The legendary sitar player, who taught Beatle George Harrison how to play the stringed instrument and
brought Indian music to the West, passed away at age 92 in the early
evening in San Diego, near his home, according to his wife, Sukanya, and
daughter Anoushka Shankar, who were by his side.
Shankar was the father of
jazz singer Norah Jones as well. He is also survived by three
grandchildren and four great-grandchildren, according to his record
label, East Meets West Music.
His health had suffered
over the past year, according to a statement from his record label, and
he underwent heart valve replacement surgery last Thursday.
"Unfortunately, despite
the best efforts of the surgeons and doctors taking care of him, his
body was not able to withstand the strain of the surgery," his wife and
daughter said.
In the 1960s, he took
Eastern music mainstream in the West. He lent ethereal, spiritual sounds
to the Fab Four through his friendship with Harrison, who recorded them
on the "Sgt. Pepper's" album in the song "Within You Without You."
Virtuoso performances at
Monterey in 1967 and Woodstock in 1969 helped cement Shankar's place in
Western musical history as an ambassador of Eastern wisdom to a
generation looking for new values.
"Ravi was a great loss
musically, spiritually and physically. God bless to Ravi's family. Peace
& Love," Beatle Ringo Starr said in a statement released through a
representative.
Singer Peter Gabriel
hailed Shankar as an inspiration who "opened the door to non-western
music for millions of people around the world."
"He was very serious
about his music, and I remember at one WOMAD performance, he stopped the
music to ask his audience not to point their feet at him as that was
seen as offensive in India," Gabriel said in a statement. "He was also
warm, witty and mischievous as a man. He will be badly missed."

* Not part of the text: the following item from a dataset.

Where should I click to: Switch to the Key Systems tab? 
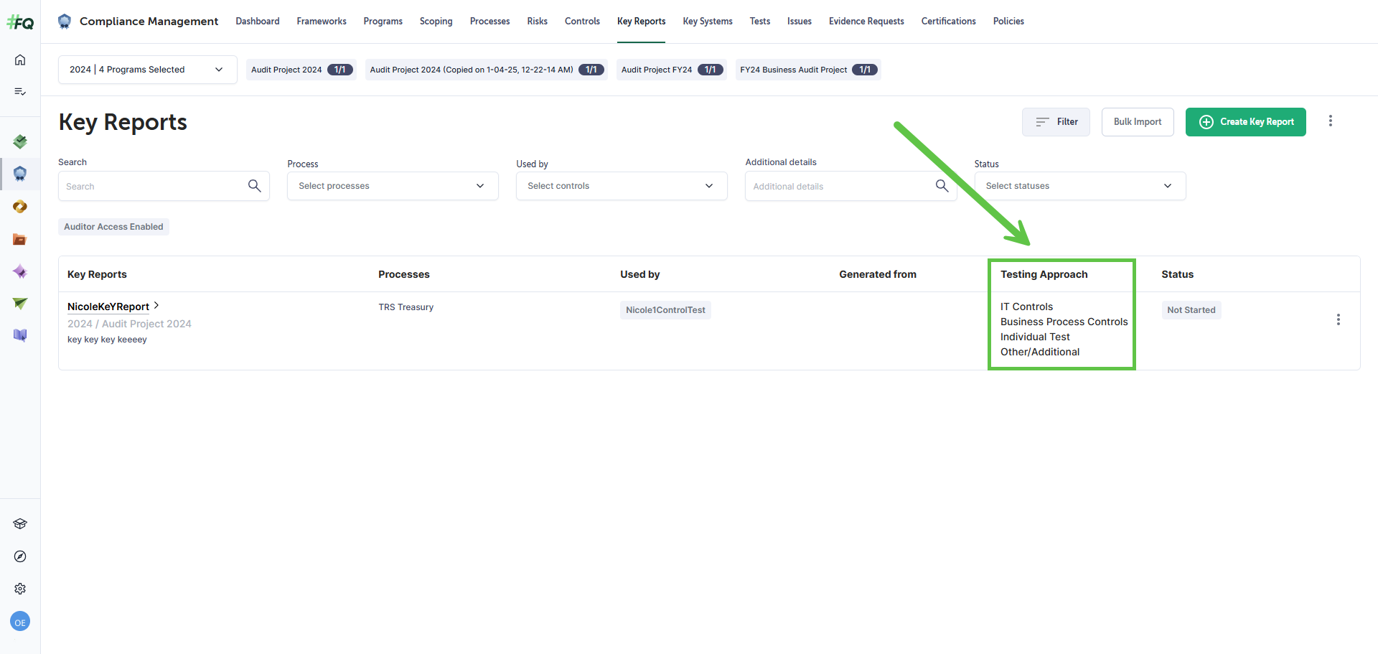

Even actress Pamela Anderson weighed in tweeting one of Shankar's music videos.
In Bangladesh's bloody
war of separation from Pakistan in 1971, Shankar and Harrison launched
what UNICEF calls the first massive fund-raising pop event, The Concert
for Bangladesh, to generate donations for the flood of refugees pouring
into India.
Later, from 1986 to
1992, Shankar put his politics into practice as a member of India's
upper house of parliament, the Rajya Sabha, or state assembly, serving
with India's current Prime Minister Manmohan Singh.
"It was difficult,
often, to judge what was more remarkable -- the man or his music," Singh
said of Shankar on Wednesday. He praised him as one of India's "most
effective cultural ambassadors."
Both houses of parliament observed a moment of silence in his honor.
Shankar's musical career
had a long life before and after the '60s. He was born on April 7,
1920, and when he and Harrison met, he was already 46 and famous in
India as a classical musician, according to his record label biography.
His classical career
outlived his counterculture fame, but he continued to meld East with
West and composed concertos, which harmonized his sitar with orchestras.
He played duos with American classical violin maestro Yehudi Menuhin
and composed with American minimalist Philip Glass. He also wrote film
music for the Hollywood movie "Gandhi."
Shankar kept homes in the United States and India.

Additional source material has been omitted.